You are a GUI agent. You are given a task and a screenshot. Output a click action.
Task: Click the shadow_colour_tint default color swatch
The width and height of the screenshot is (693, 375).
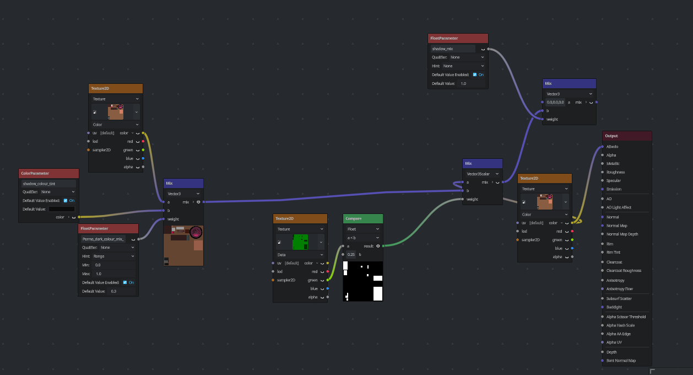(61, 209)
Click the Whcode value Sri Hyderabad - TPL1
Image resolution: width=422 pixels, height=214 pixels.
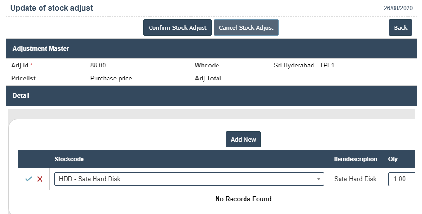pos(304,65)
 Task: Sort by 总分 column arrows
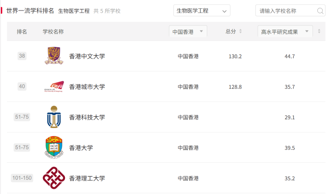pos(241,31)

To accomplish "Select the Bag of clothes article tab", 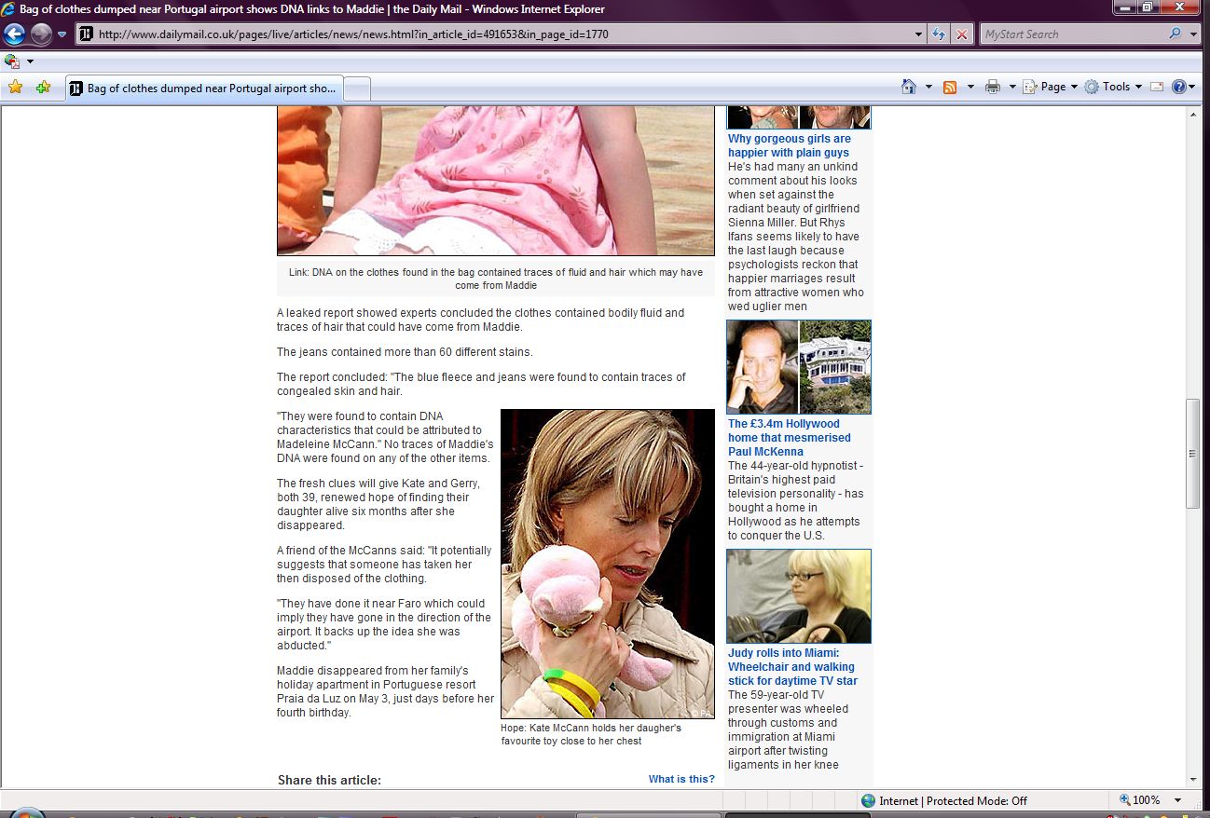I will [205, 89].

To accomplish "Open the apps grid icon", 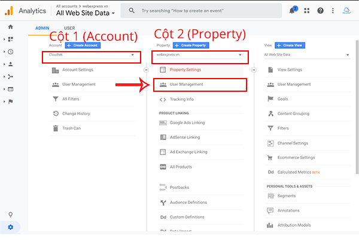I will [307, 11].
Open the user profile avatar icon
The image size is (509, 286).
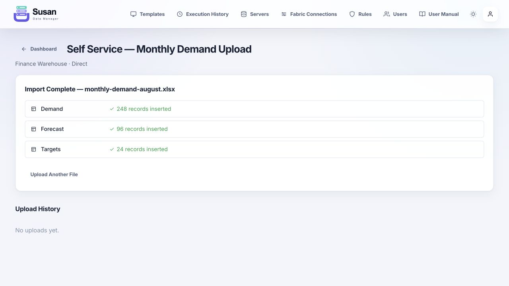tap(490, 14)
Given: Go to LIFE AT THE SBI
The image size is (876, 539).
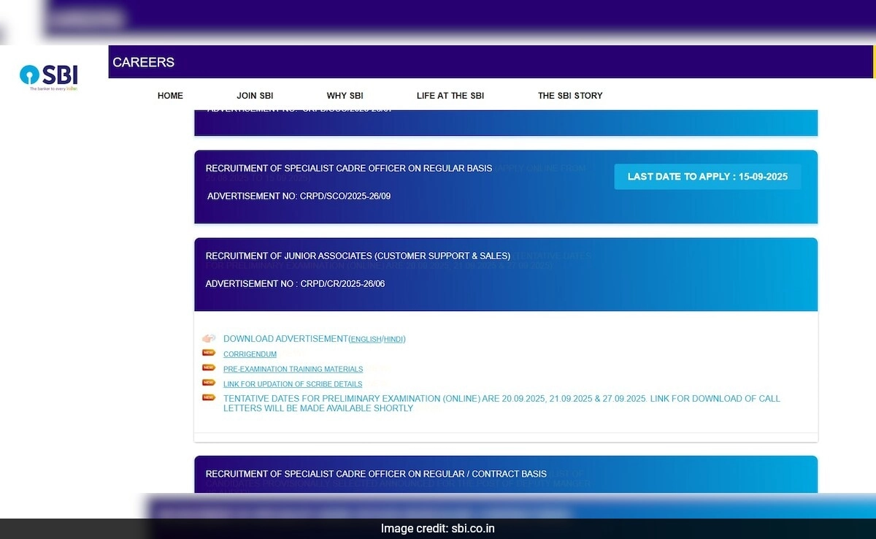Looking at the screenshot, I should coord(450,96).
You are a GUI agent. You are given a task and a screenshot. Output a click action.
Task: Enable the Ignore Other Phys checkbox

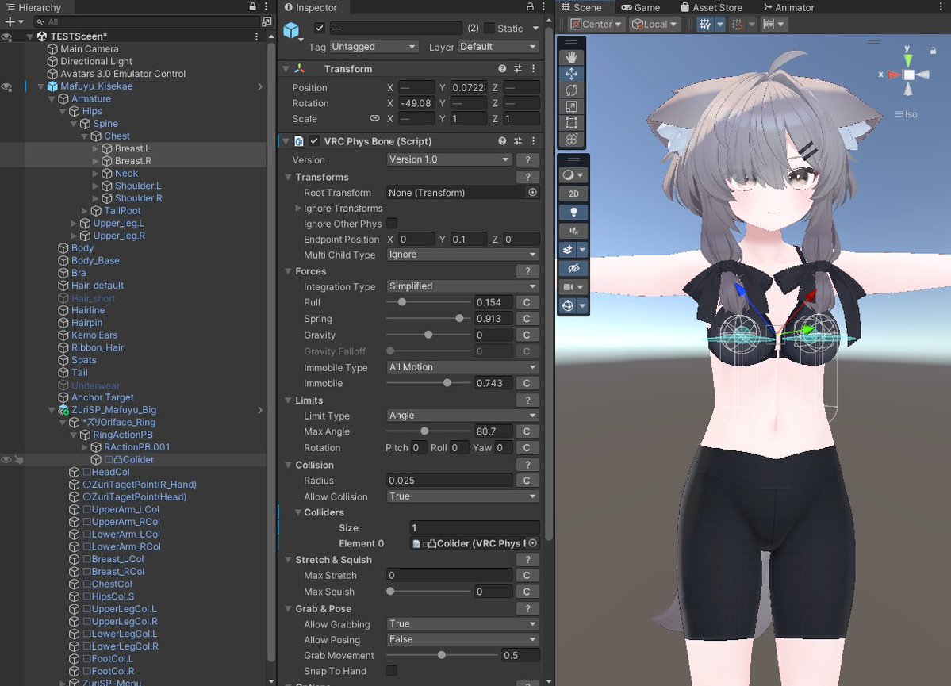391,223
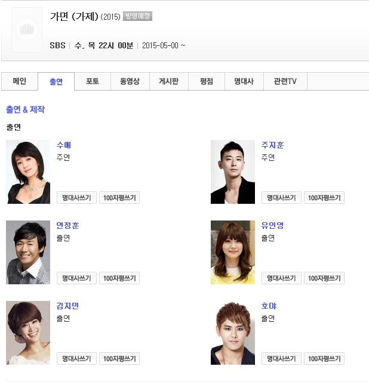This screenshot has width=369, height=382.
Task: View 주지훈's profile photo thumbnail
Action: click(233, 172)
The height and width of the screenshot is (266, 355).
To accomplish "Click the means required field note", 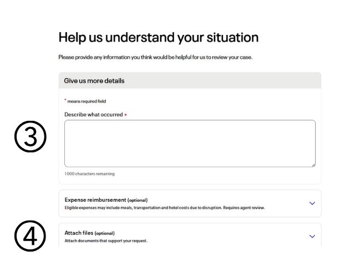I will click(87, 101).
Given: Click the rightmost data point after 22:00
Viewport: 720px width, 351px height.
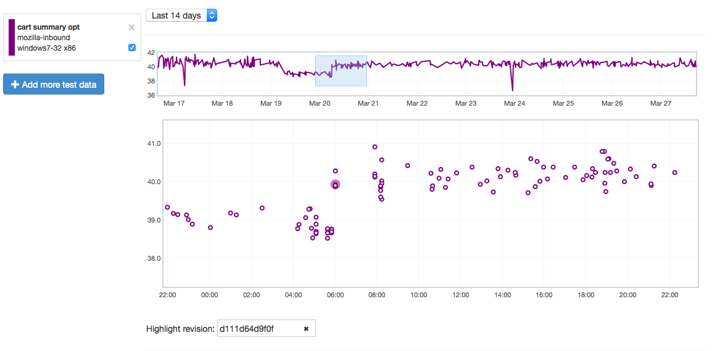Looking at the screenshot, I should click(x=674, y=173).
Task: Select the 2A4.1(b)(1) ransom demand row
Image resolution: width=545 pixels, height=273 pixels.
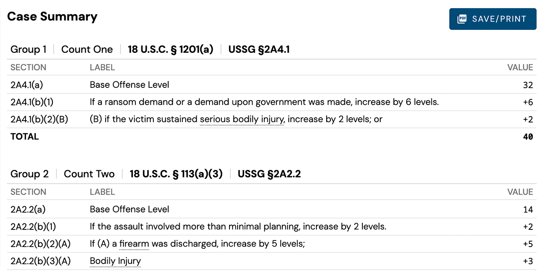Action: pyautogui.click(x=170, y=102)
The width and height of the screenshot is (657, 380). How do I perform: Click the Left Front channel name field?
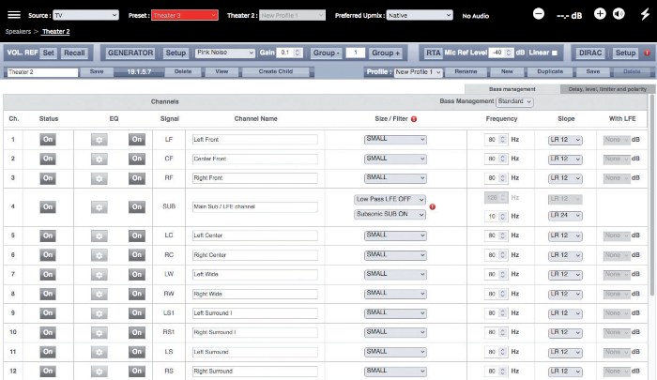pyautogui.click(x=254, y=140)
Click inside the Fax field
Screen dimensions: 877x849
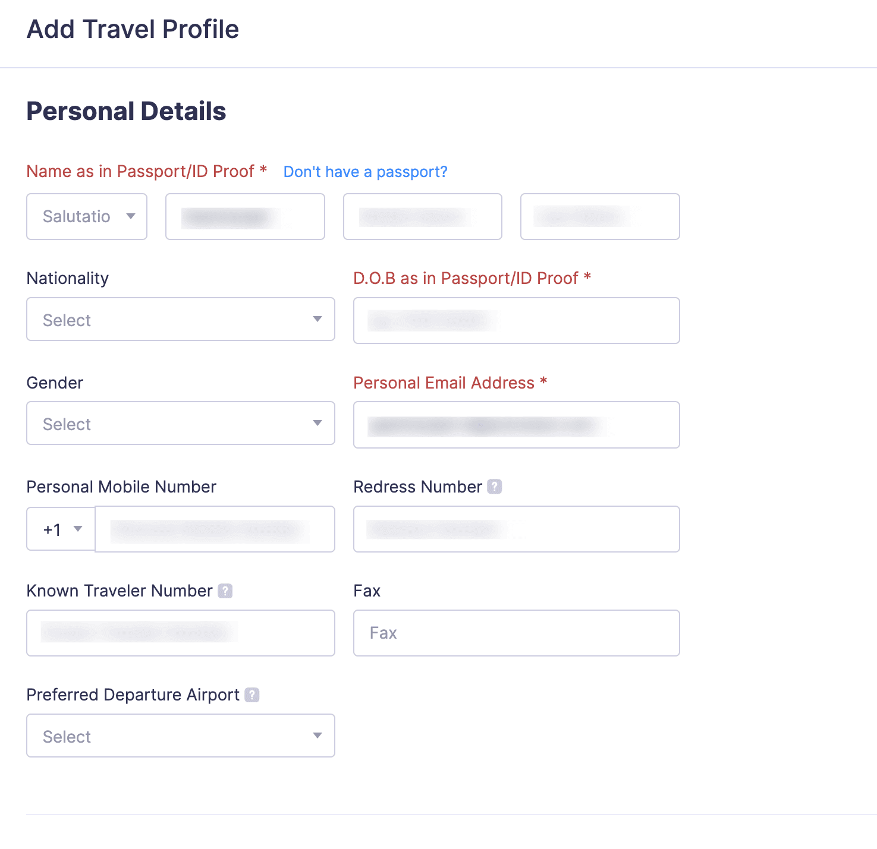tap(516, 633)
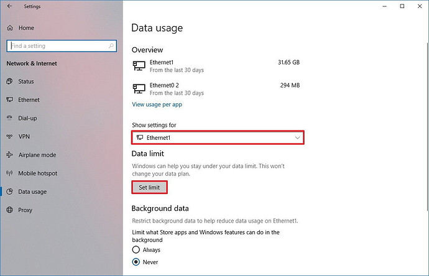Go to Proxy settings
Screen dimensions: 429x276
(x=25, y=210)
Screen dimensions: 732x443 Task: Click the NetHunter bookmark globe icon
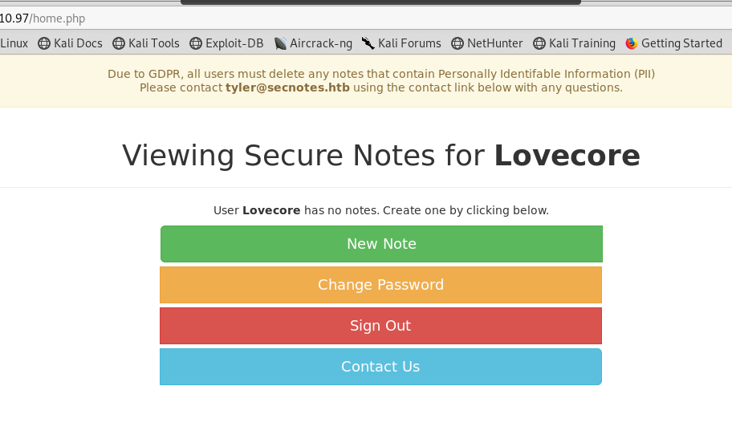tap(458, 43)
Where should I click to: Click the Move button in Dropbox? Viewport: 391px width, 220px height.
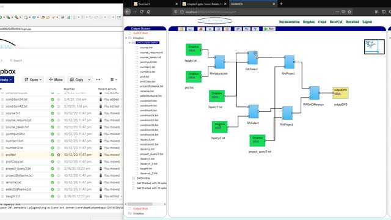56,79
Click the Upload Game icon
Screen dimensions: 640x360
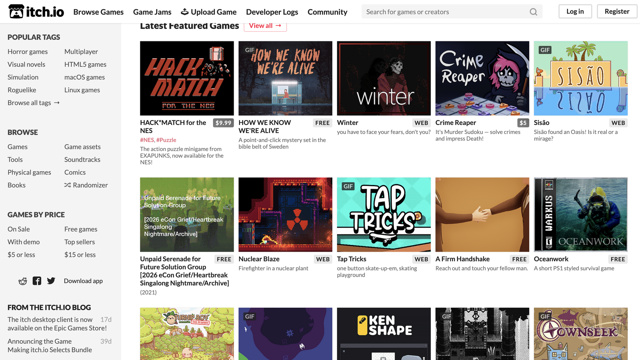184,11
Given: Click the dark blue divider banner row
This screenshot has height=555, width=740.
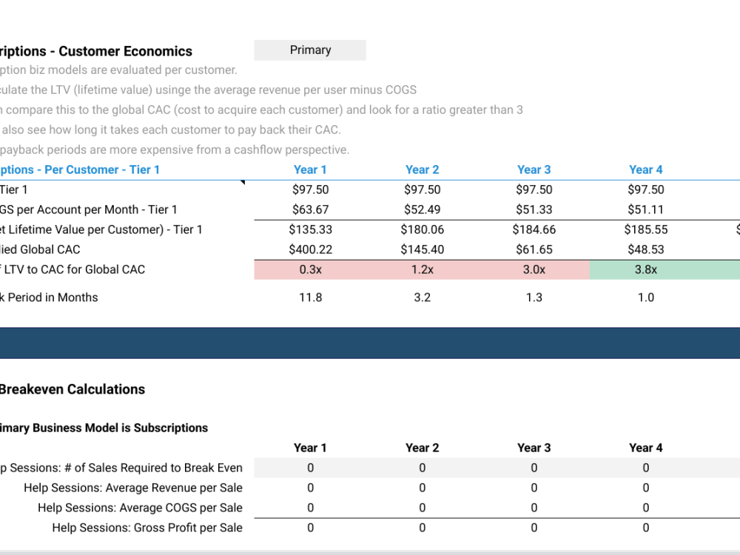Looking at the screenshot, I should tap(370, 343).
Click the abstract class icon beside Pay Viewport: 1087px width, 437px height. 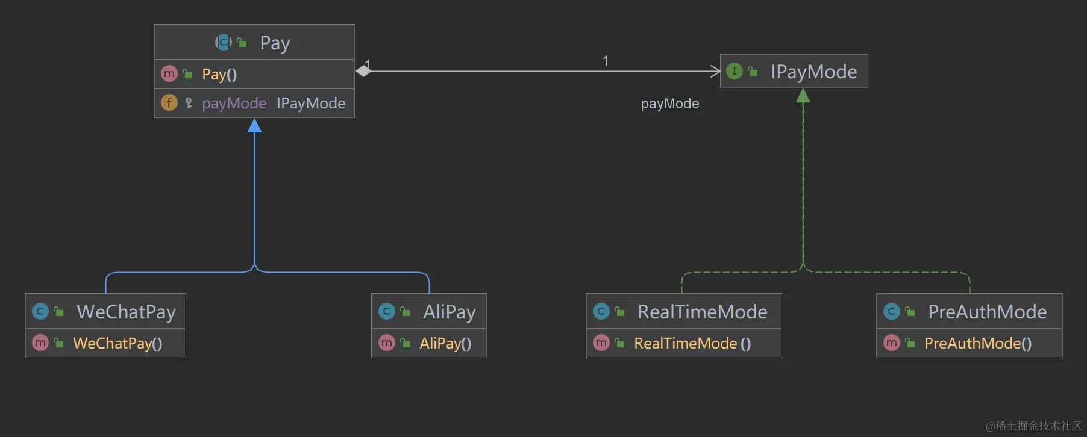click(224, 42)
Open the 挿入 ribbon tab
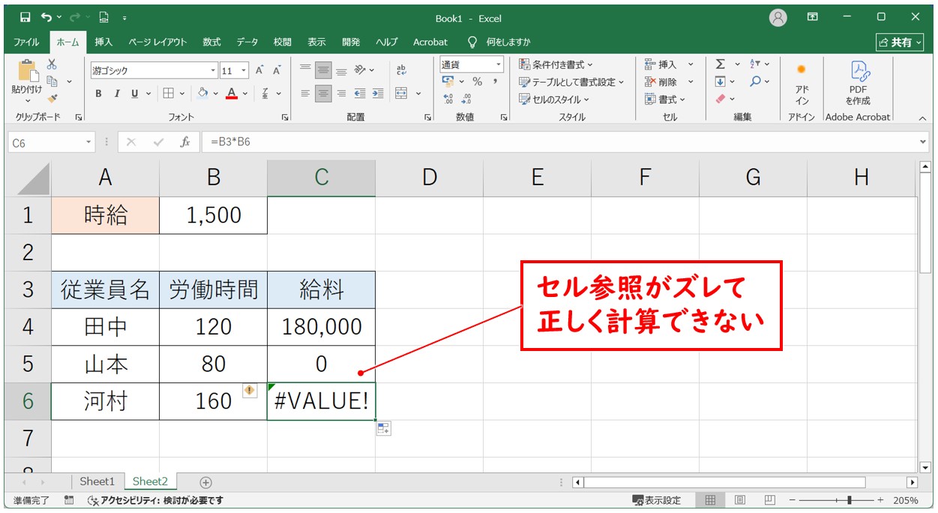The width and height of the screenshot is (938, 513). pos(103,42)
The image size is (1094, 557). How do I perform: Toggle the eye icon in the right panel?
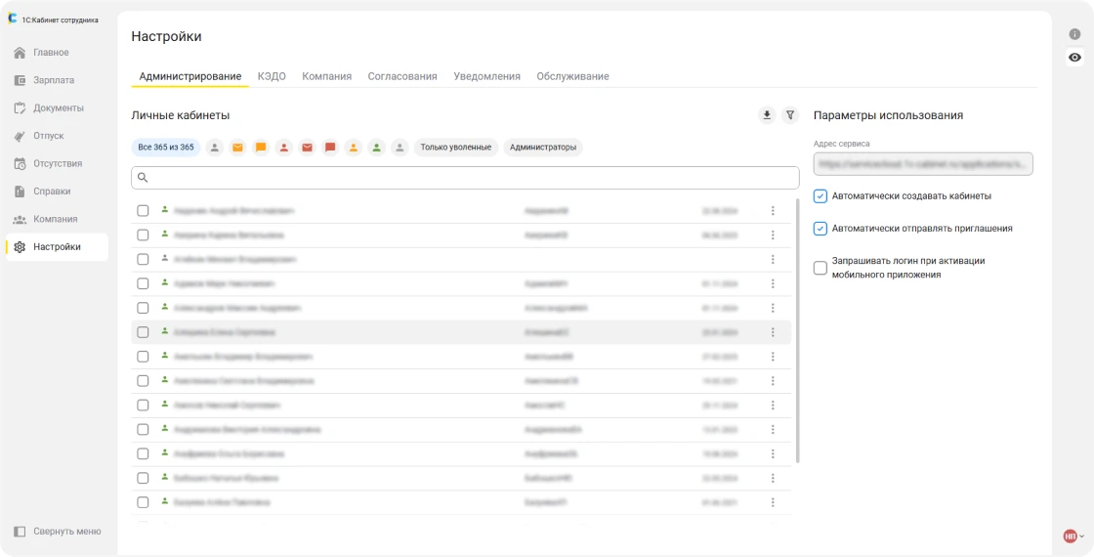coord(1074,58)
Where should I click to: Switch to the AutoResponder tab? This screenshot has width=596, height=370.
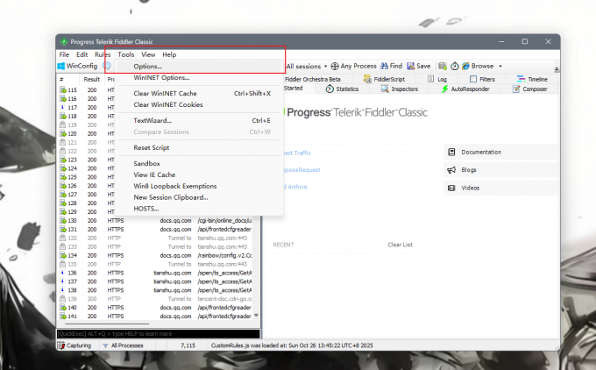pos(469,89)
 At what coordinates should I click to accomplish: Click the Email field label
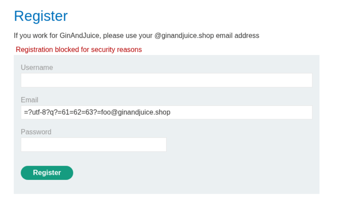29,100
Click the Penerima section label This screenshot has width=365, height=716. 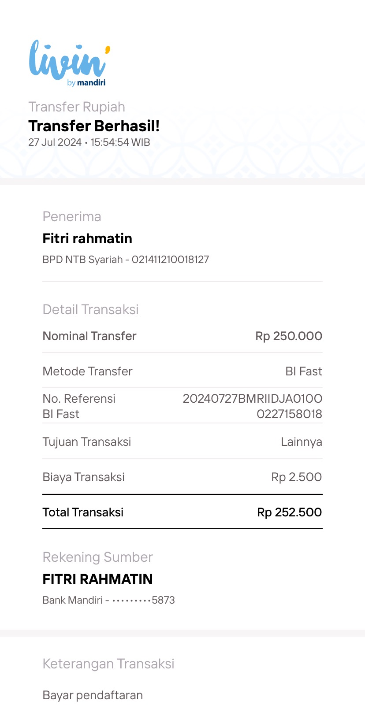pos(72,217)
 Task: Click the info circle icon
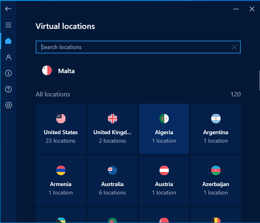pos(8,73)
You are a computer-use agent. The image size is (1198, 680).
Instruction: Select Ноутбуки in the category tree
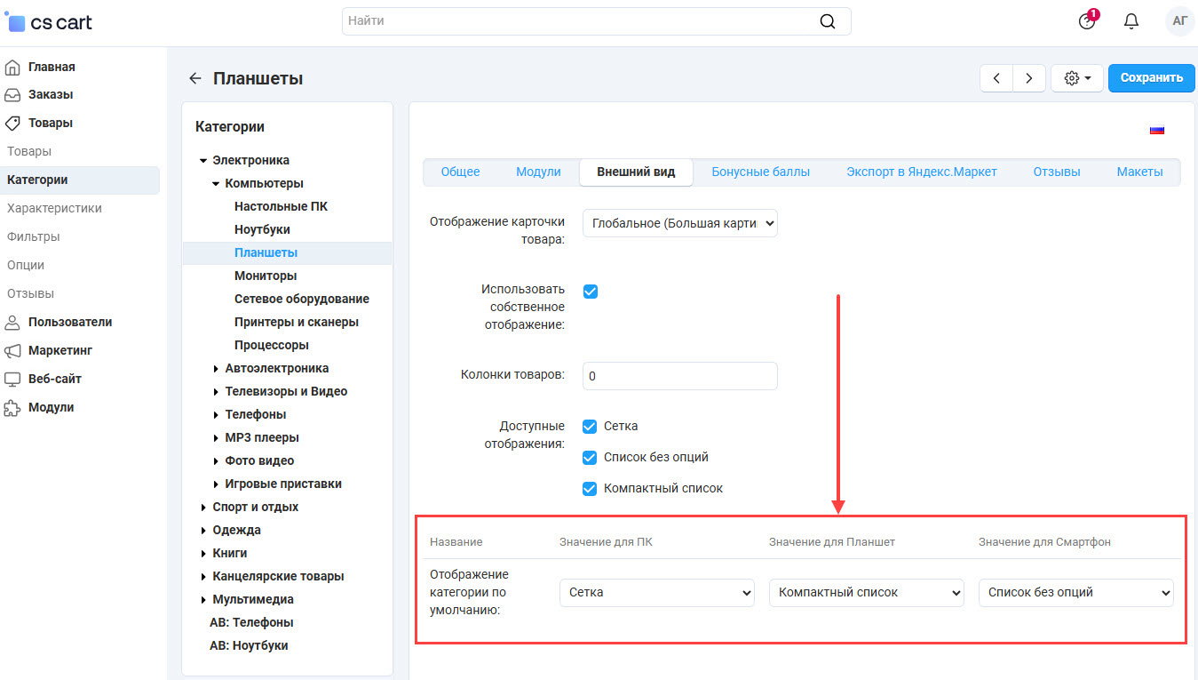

════════

Verbatim transcription needed, from the opening line of the entries above through the line containing "Click the Whcode value Sri Hyderabad - TPL1"; pictures do not belong in it.

You are a GUI agent. You are given a task and a screenshot. Output a click action.
Task: Click the shadow_colour_tint default color swatch
The width and height of the screenshot is (693, 375).
(61, 209)
Click the Whcode value Sri Hyderabad - TPL1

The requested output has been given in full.